What you need to do
Nothing should be output except the lines from the top of the material below through the line that contains "Task: Click the Device button", each exactly as written.

+---+

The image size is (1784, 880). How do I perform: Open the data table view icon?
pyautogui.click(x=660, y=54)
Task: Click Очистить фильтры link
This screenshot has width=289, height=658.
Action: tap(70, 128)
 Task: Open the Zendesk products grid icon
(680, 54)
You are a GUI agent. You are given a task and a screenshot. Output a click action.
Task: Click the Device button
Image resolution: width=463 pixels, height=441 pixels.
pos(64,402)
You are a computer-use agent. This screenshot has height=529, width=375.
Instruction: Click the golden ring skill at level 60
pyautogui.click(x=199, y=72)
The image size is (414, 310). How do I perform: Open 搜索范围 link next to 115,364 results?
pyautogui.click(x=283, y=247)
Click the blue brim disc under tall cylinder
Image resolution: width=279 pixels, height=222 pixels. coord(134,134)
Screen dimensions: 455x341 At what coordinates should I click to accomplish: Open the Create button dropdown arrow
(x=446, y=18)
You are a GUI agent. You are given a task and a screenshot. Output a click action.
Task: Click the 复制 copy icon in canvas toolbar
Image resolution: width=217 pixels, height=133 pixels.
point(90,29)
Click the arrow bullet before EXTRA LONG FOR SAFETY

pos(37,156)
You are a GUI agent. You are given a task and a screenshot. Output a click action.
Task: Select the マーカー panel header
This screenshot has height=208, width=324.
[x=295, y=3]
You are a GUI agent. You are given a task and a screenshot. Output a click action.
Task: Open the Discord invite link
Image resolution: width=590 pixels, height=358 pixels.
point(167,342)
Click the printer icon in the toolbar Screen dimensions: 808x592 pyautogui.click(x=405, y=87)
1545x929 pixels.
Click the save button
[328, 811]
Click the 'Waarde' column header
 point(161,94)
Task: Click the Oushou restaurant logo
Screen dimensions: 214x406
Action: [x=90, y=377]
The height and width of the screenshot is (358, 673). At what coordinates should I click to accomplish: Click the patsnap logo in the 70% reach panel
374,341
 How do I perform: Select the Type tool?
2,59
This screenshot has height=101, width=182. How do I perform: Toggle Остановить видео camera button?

+---+

Result of this task
The image size is (1784, 880). How do I perform: Open the data table view icon?
pyautogui.click(x=660, y=54)
Task: Click Очистить фильтры link
This screenshot has width=289, height=658.
Action: tap(70, 128)
 Task: Open the Zendesk products grid icon
(680, 54)
You are a GUI agent. You are given a task and a screenshot. Output a click action.
Task: Click the Device button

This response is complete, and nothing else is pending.